Despite this agreement, a little over a year later, a brieve was issued from the Chancery of King James III to the Sheriff of Edinburgh to organise a trial by jury of Lord William Sinclair. Seemingly, Sir Oliver and the younger William, Earl of Caithness, would have been forced into this action if Lord William and his son Henry were demanding more recognition as senior heirs of line and attempting to make a claim to the earldom of Caithness. On 17 April 1482, a jury of fifteen nobles decreed that William was ‘non compus mentis et fatuus’ – a legal term meaning they found him of unsound and foolish mind, adding that he had been a ‘waster of his lands and goods for the previous sixteen years’, i.e., since 1466.

That year is particularly significant in that it was in Orkney, in October, that Lord William captured Bishop William Tulloch, took him from St Magnus Cathedral, threw him into prison in chains (probably in Kirkwall Castle) and ‘forced him to take certain oaths’. King Christian of Denmark and Norway was rightly outraged since the Bishop, despite being Scottish, was in the employ of the Danish King. As soon as he found out, Christian despatched letters of complaint to King James II in May 1467. By that time the Bishop had been imprisoned for several months, although he was certainly free by June 1467, when he is recorded as being in Shetland. In addition to the political turbulence caused, it seems revenge was the prime motivation; a few years earlier, Bishop Tulloch had sworn an oath of fealty to King Christian and been rewarded with the gift of some rents from Orkney, to the detriment of William’s father’s income. With Bishop Tulloch not to be trusted now he was King Christian’s sworn man, and the lawman in Orkney also complaining to King Christian that he was being impeded in collecting the King’s annual rents, probably William ‘Master of Orkney’ felt he should take action on his father’s behalf, however misguided his actions were.
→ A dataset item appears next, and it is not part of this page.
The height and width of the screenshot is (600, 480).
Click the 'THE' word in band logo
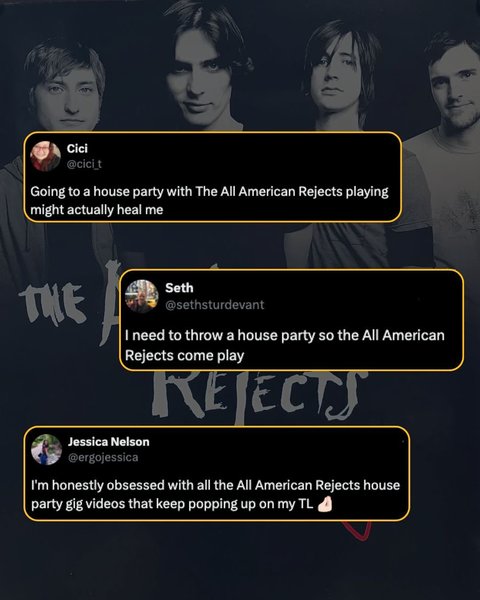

His father, the Earl of Orkney, was certainly in a treacherous position serving two royal masters and, moreover, the King’s determination to ensnare the northern isles as part of Scotland was already clear; Earl William was well aware his Orkney earldom was about to be compromised as a result of the lengthy negotiations between the two countries. As a backup plan, he was already cannily buying up land in Orkney to offset his eventual loss of rent from the northern isles. In the end, King James II sent an embassy (which included Danish-speaking Bishop William Tulloch) to commence marriage negotiations between himself and King Christian’s daughter, Margaret, on 28 July 1467. Ultimately, Lord William’s capture of the Bishop did not help the Sinclair cause; instead, it galvanised the Scottish King into more determined action.

To backtrack a little, papal dispensation was granted for Earl William’s marriage to Elizabeth Douglas ‘to continue’ on 12 August 1432. As they were already married before that date, we can only speculate as to when William and his two sisters, Elizabeth and Catherine, were born, and in which order. William’s first mention in extant records was in 1456, likely by then to have been in his early twenties, when he ‘forcibly’ took the price of his mother’s terce of Mar [the life rent of a third of her previous husband’s lands] from William Seton of Echt. Elizabeth Douglas had rented the lands to William Seton’s brother, Alexander Seton of Gordon, who had since died. Elizabeth Douglas had also died sometime before November 1451, so the non-payment of rent must have been going on for a few years before her son William sorted out the problem in 1456.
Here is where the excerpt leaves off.